(PROBLEM STATEMENT) Format the part of the records that opens with the line containing "Image resolution: width=619" and closes with the line containing "(x=113, y=139)" as a JSON list of strings, one string per line, leaving out blank lines.

● ● ● ●

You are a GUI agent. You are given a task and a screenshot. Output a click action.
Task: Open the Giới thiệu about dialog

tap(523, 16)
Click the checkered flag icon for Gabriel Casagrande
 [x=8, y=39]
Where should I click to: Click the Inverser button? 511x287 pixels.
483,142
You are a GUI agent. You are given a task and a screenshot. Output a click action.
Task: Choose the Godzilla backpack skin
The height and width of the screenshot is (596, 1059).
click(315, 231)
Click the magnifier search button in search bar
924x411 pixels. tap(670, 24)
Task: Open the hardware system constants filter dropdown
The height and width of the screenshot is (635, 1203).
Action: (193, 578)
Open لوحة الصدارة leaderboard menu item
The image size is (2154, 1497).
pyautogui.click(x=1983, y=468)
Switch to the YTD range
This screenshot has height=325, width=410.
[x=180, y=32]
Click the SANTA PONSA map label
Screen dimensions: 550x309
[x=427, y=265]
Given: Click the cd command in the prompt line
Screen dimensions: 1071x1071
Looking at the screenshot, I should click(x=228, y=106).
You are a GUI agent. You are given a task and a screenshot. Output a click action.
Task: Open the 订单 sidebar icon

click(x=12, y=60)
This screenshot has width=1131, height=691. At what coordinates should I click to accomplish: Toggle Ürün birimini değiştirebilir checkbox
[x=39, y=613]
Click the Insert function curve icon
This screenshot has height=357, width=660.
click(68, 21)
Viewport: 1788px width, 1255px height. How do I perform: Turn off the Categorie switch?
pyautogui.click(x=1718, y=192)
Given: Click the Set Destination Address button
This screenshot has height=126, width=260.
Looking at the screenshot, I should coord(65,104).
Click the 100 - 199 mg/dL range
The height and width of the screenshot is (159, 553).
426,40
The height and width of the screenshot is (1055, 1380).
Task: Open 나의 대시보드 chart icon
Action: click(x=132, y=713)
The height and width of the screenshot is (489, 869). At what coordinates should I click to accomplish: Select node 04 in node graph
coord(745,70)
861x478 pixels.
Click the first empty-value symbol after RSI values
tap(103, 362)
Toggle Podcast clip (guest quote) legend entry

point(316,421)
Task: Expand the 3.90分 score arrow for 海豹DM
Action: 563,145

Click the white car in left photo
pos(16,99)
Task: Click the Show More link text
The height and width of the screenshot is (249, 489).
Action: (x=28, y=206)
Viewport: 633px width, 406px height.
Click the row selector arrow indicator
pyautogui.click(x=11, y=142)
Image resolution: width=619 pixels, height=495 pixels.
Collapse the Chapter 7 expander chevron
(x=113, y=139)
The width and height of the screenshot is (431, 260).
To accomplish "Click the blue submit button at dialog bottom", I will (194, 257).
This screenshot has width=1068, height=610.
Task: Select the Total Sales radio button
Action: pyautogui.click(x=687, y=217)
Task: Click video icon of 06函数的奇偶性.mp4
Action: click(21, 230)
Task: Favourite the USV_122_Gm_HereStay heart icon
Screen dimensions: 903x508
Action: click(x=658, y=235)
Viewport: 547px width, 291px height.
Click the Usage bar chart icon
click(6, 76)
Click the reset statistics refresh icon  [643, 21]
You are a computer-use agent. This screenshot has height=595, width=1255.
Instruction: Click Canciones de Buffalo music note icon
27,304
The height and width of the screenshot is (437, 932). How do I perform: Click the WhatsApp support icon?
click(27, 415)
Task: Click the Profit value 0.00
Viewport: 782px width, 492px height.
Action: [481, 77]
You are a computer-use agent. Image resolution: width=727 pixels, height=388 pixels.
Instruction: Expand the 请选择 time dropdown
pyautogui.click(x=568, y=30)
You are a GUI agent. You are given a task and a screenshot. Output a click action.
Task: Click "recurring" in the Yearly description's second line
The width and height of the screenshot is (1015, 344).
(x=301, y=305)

● ● ● ●

(EXPECTED OUTPUT)
[
  "Image resolution: width=619 pixels, height=495 pixels.",
  "Collapse the Chapter 7 expander chevron",
  "(x=113, y=139)"
]